Jugement rédigé par Monsieur André ROLLAND,
ENTRE :
DEMANDERESSES :
S.A.S. HDM, immatriculée au RCS de Rennes sous le numéro 501.343.040, prise en la personne de son représentant légal domicilié en cette qualité audit siège
[Adresse 6]
[Localité 3]
représentée par Maître Johanna AZINCOURT de la SELARL AZINCOURT, avocats au barreau de RENNES, avocats plaidant/postulant
S.A.S. DENIS MATERIAUX, immatriculée au RCS de Rennes sous le numéro 316.828.581, prise en la personne de son représentant légal domicilié en cette qualité audit siège
[Adresse 6]
[Localité 3]
représentée par Maître Johanna AZINCOURT de la SELARL AZINCOURT, avocats au barreau de RENNES, avocats plaidant/postulant
S.A.S. DENIS MATERIAUX LOGISTIQUE, immatriculée au RCS de Rennes sous le numéro 840.966.428, prise en la personne de son représentant légal domicilié en cette qualité audit siège
[Adresse 6]
[Localité 3]
représentée par Maître Johanna AZINCOURT de la SELARL AZINCOURT, avocats au barreau de RENNES, avocats plaidant/postulant
S.A.R.L. DENIS MENUISERIES (SDM), immatriculée au RCS de Rennes sous le numéro 441.498.722, prise en la personne de son représentant légal domicilié en cette qualité audit siège
[Adresse 6]
[Localité 3]
représentée par Maître Johanna AZINCOURT de la SELARL AZINCOURT, avocats au barreau de RENNES, avocats plaidant/postulant
S.A.S. ETS PERIN ET CIE, immatriculée au RCS de Rennes sous le numéro 609.200.076, prise en la personne de son représentant légal domicilié en cette qualité audit siège
[Adresse 1]
[Localité 4]
représentée par Maître Johanna AZINCOURT de la SELARL AZINCOURT, avocats au barreau de RENNES, avocats plaidant/postulant
ET :
DEFENDERESSE :
S.A. AXA FRANCE IARD, immatriculée au RCS de Nanterre sous le numéro 722 057 460, prise en la personne de son représentant légal domicilié en cette qualité audit siège
[Adresse 2]
[Localité 5]
représentée par Maître Emilie BUTTIER de la SELARL RACINE, avocats au barreau de NANTES, avocats plaidant/postulant
FAITS ET PRETENTIONS
Le 1er janvier 2018, la société HDM a souscrit un contrat d’assurance “multirisque industrielle” auprès de la compagnie AXA France IARD.
Par avenant du 1er janvier 2019, la garantie souscrite a été étendue à l’ensemble des sociétés du groupe, dont Denis Matériaux, Denis Matériaux Logistique, Denis menuiseries et Etablissements Perin et compagnie.
À la suite des mesures gouvernementales d’urgence sanitaire prises en mars 2020 dans le cadre de la lutte contre l’épidémie de Covid 19, la société HDM a sollicité pour son compte et ses filiales, le 11 mai 2020, puis le 16 juillet 2021, la mobilisation de la garantie perte d’exploitation figurant au chapitre 11 de sa police d’assurance.

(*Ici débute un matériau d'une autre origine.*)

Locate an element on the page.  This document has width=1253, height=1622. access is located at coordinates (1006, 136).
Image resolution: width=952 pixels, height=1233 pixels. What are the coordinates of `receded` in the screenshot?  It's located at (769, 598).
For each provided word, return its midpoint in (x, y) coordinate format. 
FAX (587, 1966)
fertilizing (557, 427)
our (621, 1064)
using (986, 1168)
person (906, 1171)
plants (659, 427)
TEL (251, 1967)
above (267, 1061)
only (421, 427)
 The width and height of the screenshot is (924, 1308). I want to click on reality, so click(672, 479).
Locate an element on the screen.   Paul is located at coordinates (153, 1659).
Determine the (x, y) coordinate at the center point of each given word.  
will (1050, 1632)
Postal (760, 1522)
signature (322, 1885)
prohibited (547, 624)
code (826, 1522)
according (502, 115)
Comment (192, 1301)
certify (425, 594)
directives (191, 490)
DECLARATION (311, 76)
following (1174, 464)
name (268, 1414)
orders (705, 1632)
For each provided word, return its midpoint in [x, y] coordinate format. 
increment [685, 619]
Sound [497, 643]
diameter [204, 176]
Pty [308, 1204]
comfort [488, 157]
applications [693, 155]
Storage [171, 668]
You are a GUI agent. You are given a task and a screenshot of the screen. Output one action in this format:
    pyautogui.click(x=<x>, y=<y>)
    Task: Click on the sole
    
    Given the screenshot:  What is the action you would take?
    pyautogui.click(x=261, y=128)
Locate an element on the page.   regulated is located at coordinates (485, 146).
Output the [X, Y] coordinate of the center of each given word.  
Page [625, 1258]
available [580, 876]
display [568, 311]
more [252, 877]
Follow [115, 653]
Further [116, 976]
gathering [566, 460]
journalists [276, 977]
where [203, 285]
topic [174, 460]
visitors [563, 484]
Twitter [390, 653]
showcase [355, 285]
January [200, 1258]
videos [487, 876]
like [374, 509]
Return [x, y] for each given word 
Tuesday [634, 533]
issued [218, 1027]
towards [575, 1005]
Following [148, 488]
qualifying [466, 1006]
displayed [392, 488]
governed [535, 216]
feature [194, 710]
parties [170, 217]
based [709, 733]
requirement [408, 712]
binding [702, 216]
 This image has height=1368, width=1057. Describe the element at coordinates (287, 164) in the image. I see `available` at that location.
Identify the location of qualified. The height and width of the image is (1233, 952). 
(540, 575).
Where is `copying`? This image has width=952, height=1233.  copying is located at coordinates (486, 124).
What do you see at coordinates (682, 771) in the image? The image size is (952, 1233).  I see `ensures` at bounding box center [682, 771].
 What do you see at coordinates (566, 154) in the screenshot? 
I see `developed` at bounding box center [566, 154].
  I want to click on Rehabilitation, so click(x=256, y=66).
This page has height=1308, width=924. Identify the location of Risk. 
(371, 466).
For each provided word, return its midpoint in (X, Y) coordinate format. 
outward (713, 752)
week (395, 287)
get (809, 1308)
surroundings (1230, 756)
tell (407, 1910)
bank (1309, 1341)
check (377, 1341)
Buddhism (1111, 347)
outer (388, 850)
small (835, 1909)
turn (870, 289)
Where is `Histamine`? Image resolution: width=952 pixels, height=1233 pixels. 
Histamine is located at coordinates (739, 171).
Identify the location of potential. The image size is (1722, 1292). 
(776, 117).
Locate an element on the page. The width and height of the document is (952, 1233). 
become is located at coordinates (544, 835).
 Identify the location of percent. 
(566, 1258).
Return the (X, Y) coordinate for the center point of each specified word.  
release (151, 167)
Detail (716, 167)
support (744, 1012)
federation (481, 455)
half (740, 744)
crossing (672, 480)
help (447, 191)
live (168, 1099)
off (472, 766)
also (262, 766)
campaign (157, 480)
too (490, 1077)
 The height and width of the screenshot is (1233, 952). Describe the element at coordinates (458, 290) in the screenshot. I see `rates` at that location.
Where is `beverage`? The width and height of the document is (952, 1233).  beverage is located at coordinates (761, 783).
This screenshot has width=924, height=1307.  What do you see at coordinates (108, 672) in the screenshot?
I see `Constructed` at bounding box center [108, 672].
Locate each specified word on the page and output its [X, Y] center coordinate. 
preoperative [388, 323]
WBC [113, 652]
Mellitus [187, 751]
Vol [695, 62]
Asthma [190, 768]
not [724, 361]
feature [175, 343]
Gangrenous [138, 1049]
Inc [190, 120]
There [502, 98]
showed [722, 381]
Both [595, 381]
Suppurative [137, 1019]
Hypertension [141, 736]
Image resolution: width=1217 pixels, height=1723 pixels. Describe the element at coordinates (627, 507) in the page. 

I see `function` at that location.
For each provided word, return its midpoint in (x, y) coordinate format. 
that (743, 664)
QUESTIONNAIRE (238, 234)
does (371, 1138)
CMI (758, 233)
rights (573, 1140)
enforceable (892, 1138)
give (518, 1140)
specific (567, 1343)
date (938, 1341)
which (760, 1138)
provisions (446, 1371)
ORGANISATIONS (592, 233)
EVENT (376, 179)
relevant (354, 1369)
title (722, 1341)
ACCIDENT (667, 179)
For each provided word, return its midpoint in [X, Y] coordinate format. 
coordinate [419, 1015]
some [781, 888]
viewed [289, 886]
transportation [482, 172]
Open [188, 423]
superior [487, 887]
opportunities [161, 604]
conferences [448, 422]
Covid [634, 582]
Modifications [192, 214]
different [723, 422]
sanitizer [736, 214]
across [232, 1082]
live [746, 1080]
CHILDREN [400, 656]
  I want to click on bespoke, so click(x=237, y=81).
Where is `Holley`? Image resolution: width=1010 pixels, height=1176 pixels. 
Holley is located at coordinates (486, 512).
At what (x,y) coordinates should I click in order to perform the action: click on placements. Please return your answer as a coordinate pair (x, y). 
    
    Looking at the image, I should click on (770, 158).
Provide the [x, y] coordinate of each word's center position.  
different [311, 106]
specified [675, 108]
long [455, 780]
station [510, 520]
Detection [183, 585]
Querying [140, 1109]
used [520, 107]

L’assureur ayant décliné sa garantie, le 11 avril 2022, les cinq sociétés susvisées ont fait délivrer assignation à la compagnie d’assurances AXA France IARD d’avoir à comparaître devant le tribunal judiciaire de Rennes aux fins de la voir condamnée à verser, pour la période de mars à juillet 2020, les indemnités d’assurance suivantes :
— à Denis matériaux : 488.739 €,
— à Denis matériaux logistique : 575.988 €,
— à Denis menuiseries : 7.768 €,
— aux établissements Perin et compagnie : 1.032.566 €,
outre intérêts au taux légal à compter du jugement, et la somme de 10.000 € par application de l’article 700 du Code de procédure civile et aux entiers dépens.
***
Aux termes de ses dernières conclusions notifiées par voie électronique le 20 juin 2024, auxquelles il convient de se référer pour un plus ample exposé de leurs moyens et prétentions comme il est dit à l’article 455 du Code de procédure civile, les sociétés HDM, Denis matériaux, Denis matériaux logistique, Denis menuiseries, établissements Perin et compagnie sollicitent l’application pure et simple du contrat d’assurance en ce qu’il comporte, selon elles, un engagement clair de la part de l’assureur de garantir les sinistres qu’elles lui ont déclarés.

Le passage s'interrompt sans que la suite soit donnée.